Biosynthesis of fluorescent cyanobacterial allophycocyanin trimer in Escherichia coli

Allophycocyanin (APC), a cyanobacterial photosynthetic phycobiliprotein, functions in energy transfer as a light-harvesting protein. One of the prominent spectroscopic characteristics of APC is a strong red-shift in the absorption and emission maxima when monomers are assembled into a trimer. Previously, holo-APC α and β subunits (holo-ApcA and ApcB) were successfully synthesized in Escherichia coli. In this study, both holo-subunits from Synechocystis sp. PCC 6803 were co-expressed in E. coli, and found to self-assemble into trimers. The recombinant APC trimer was purified by metal affinity and size-exclusion chromatography, and had a native structure identical to native APC, as determined by characteristic spectroscopic measurements, fluorescence quantum yield, tryptic digestion analysis, and molecular weight measurements. Combined with results from a study in which only the monomer was formed, our results indicate that bilin synthesis and the subsequent attachment to apo-subunits are important for the successful assembly of APC trimers. This is the first study to report on the assembly of recombinant ApcA and ApcB into a trimer with native structure. Our study provides a promising method for producing better fluorescent tags, as well as a method to facilitate the genetic analysis of APC trimer assembly and biological function.
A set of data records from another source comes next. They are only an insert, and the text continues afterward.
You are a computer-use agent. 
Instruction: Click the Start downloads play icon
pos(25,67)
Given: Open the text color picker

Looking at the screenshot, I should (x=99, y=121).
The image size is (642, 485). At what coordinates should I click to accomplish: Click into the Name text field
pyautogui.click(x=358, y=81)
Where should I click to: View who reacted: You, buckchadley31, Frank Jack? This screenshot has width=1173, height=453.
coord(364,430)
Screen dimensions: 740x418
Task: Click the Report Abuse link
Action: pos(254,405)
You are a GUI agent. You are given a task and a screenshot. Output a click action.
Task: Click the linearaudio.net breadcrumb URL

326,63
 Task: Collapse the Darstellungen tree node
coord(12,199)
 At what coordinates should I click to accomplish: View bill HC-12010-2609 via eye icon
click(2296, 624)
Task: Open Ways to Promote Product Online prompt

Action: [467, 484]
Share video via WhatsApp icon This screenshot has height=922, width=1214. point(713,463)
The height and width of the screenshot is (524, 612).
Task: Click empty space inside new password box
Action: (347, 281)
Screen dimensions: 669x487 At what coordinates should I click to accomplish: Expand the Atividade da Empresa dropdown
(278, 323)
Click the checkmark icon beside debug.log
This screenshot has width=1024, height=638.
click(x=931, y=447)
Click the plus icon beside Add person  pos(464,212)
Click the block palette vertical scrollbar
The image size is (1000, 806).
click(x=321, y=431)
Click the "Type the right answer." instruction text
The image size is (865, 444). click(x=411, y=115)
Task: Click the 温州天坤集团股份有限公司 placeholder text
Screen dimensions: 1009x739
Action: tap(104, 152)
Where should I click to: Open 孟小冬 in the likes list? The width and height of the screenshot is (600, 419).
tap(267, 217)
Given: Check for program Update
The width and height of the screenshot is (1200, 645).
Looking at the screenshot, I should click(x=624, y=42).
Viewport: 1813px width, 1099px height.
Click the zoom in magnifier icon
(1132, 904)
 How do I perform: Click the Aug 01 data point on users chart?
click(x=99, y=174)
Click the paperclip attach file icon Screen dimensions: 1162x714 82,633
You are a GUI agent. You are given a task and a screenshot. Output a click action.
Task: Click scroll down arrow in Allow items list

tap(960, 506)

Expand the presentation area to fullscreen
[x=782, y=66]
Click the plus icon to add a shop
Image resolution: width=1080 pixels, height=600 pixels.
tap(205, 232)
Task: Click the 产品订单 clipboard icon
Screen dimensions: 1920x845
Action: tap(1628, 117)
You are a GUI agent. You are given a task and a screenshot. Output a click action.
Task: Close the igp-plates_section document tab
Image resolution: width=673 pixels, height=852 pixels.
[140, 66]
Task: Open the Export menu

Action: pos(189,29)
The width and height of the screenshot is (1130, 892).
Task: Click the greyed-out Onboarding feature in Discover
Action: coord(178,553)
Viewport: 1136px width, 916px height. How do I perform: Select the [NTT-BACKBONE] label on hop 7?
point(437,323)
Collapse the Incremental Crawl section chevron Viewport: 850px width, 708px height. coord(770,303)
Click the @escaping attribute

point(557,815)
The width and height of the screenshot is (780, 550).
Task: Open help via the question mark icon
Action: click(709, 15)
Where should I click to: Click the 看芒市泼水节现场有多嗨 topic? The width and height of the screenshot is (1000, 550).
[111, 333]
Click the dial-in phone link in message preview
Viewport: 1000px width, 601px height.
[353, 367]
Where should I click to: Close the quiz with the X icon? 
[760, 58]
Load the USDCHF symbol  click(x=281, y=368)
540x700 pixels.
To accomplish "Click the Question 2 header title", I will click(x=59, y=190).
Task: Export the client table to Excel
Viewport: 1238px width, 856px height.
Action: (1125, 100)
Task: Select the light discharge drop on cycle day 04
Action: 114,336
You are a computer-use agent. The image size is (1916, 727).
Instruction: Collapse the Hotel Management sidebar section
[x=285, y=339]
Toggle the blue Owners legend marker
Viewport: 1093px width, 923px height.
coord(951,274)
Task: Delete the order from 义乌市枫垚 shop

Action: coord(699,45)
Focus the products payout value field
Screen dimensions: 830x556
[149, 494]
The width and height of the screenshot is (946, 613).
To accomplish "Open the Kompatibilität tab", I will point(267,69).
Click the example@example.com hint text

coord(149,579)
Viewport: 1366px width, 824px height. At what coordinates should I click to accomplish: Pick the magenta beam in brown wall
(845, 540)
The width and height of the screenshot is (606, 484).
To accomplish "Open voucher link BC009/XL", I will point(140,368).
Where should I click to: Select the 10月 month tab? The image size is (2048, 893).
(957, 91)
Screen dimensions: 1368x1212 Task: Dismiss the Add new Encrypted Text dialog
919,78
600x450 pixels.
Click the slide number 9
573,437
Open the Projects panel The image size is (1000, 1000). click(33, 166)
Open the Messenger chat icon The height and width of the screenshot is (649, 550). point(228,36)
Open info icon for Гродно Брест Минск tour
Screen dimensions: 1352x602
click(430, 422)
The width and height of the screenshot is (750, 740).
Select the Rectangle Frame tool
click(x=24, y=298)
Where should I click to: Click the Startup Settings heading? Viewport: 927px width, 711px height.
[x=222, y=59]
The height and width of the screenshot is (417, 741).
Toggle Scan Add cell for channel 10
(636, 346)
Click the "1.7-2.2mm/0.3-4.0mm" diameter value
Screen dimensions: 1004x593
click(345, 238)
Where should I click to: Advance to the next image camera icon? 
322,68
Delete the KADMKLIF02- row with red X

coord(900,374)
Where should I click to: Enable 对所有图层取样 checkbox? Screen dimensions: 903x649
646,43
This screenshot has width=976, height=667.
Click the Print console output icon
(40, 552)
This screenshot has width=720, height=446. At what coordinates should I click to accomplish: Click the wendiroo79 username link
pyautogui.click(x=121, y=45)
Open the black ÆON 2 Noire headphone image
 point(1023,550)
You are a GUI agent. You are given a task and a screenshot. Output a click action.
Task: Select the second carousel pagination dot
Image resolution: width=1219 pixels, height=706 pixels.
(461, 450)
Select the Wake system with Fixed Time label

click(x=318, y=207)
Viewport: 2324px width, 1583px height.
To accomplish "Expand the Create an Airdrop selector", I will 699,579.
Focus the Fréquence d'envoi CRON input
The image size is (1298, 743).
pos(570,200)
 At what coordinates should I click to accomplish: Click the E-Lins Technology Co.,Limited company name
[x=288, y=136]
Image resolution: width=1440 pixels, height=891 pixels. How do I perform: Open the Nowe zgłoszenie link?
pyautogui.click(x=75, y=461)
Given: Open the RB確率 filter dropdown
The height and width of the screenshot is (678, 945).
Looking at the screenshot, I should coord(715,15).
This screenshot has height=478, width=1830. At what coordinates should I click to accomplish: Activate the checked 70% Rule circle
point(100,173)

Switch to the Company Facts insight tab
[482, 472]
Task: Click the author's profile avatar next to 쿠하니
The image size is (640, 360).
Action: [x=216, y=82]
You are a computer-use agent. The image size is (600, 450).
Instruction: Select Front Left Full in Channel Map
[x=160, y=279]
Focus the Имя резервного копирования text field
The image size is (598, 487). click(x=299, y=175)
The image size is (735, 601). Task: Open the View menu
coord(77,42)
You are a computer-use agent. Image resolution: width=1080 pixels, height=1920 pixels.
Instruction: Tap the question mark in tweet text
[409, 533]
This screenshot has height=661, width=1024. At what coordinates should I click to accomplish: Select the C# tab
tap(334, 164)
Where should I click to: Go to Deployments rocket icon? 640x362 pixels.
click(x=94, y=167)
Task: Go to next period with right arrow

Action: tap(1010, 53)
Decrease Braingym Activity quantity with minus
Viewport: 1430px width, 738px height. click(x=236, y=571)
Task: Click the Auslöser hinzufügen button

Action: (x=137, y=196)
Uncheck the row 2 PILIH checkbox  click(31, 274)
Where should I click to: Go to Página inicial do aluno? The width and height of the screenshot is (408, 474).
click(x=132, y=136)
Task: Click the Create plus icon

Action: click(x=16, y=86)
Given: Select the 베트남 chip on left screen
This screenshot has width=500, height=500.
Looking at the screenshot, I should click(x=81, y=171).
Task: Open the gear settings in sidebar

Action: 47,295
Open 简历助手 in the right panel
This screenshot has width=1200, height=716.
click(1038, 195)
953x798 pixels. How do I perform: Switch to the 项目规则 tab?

Purification of 6×His-tagged phycobiliprotein using zinc-decorated silica-coated magnetic nanoparticles

Zinc-decorated silica-coated magnetic nanoparticles (ZnSiMNPs) were prepared by adsorbing zinc onto colloidal silica. These nanoparticles were used for the rapid purification of 6×His-tagged recombinant phycobiliprotein. The surface changes in the magnetic nanoparticles after zinc adsorption were characterized by transmission electron microscopy. The adsorption of the 6×His-tagged phycobiliprotein onto ZnSiMNPs in 10 mM PBS at 25°C was found to follow the Langmuir isotherm. ZnSiMNPs could be used to extract 6×His-tagged phycobiliprotein from lysate to single-band purity, as determined by sodium dodecyl sulfate-polyacrylamide gel electrophoresis. No spectral variation was observed in the purified phycobiliprotein. Thus, ZnSiMNPs served as a useful tool for the magnetic separation and delivery of the 6×His-tagged phycobiliprotein.

Biosynthesis and Immobilization of Biofunctional Allophycocyanin

The holo-allophycocyanin-α subunit, which has various reported pharmacological uses, was biosynthesized with both Strep-II-tag and His-tag at the N-terminal in Escherichia coli. The streptavidin-binding ability resulting from the Strep II-tag was confirmed by Western blot. Additionally, the metal-chelating ability deriving from the His-tag not only facilitated its purification by immobilized metal-ion affinity chromatography but also promoted its immobilization on Zn (II)-decorated silica-coated magnetic nanoparticles. The holo-allophycocyanin-α subunit with streptavidin-binding ability was thereby immobilized on magnetic nanoparticles. Magnetic nanoparticles are promising as drug delivery vehicles for targeting and locating at tumors. Thus, based on genetic engineering and nanotechnology, we provide a potential strategy to facilitate the biomodification and targeted delivery of pharmacological proteins.